Relationship between trust in the robot and the subscales from the GQS. Correlation coefficients shown.
Discussion
Our findings suggested a relationship between trust and the perceptions of robot teammates. Most of the GQS scales significantly correlated with trust; however, the anthropomorphism and animacy scales were not significantly correlated with trust. The relatively low mean scores of anthropomorphism and animacy were similar to a previous study that used the GQS to observe how older adults perceived a social robot (TIAGo) to support aging in place (Tobis et al., 2023). They found that the GQS anthropomorphism and animacy scores were significantly lower than the other scale items and believed that this was caused by participants not recognizing the social presence of the robot (Tobis et al., 2023). Anthropomorphism generates trust, so it is reasonable to assume that non-anthropomorphic teammates would not capitalize on this effect, hence the lack of relationship between anthropomorphism and trust. It is important to note that machine-like perceptions of robot teammates were not negatively correlated with trust.
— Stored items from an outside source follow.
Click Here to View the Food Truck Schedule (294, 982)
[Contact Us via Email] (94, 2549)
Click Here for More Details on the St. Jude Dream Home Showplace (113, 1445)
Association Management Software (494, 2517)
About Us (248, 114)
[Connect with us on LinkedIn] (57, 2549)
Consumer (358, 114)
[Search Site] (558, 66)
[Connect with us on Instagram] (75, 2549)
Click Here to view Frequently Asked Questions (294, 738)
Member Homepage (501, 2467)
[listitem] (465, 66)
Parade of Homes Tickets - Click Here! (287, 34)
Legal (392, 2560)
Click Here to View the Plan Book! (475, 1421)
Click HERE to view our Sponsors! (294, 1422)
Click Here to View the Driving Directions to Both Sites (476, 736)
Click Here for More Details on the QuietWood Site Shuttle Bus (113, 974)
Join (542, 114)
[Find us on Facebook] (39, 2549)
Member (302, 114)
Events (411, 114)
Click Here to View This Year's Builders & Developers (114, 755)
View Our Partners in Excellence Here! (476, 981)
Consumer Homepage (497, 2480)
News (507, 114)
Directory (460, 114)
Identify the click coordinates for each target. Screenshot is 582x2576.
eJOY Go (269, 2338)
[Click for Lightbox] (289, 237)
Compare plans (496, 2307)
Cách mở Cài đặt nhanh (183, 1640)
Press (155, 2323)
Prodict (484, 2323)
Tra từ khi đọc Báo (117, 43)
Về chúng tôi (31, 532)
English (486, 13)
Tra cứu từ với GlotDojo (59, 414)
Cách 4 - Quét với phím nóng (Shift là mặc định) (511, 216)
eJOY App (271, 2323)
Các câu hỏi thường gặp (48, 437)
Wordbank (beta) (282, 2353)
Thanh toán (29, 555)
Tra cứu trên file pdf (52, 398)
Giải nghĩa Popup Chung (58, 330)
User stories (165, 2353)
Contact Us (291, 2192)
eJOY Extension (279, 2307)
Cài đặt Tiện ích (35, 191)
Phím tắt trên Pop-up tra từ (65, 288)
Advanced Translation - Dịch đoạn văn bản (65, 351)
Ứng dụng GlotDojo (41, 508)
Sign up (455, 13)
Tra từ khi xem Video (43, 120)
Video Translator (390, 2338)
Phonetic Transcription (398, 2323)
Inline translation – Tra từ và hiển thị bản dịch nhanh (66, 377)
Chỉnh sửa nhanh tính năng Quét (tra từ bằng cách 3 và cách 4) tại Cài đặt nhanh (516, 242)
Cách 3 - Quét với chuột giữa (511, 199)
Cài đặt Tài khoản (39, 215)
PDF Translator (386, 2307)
Likability was the most strongly correlated with trust which contributes to the established finding of likable robots being used more (Nass & Moon, 2000). Our correlation between perceived intelligence and trust supports the past literature’s connection between greater trust and increased perceived intelligence with more competent robots garnering greater levels of trust (Akalin et al., 2023; Hancock et al., 2011). The positive correlation between trust and perceived safety also aligned with past research that considered trust as a factor in a taxonomy for the perceived level of safety of robots (Akalin et al., 2023).
Limitations
Our primary challenge was managing the amount of exposure cadets received to the robot. The exercise encouraged cadets to make their own plans and decisions. This occasionally meant that the robot was not part of a platoon’s plan and was left on standby until called for. The use of paper surveys was another challenge. These surveys were vulnerable to damage, input mistakes, and skipped items. However, the OMR greatly limited the chances of incorrectly scoring items. Our OMR was more reliable than a human scoring the surveys by hand, with a false alarm rate of .02%.
Conclusion
Testing the robot in the field during a training exercise provided us with a rare opportunity to study how cadets interacted with the robot in an applied setting. We found that trust correlated with the perceptions of autonomous robot teammates across multiple dimensions. Anthropomorphism was not significantly correlated with trust, which raised questions about why it was not correlated despite past studies establishing a positive relationship between anthropomorphism and trust. Greater levels of trust in the robot corresponded with higher perceptions of likeability, perceived intelligence, and perceived safety. We believe there is a need to further investigate the disconnect between trust in autonomous quadrupedal robots and perceived anthropomorphism.
Footnotes
Declaration of Conflicting Interests
The author(s) declared no potential conflicts of interest with respect to the research, authorship, and/or publication of this article.
Funding
The author(s) disclosed receipt of the following financial support for the research, authorship, and/or publication of this article: This work was supported in part by the ONR award N00014-22-1-2813.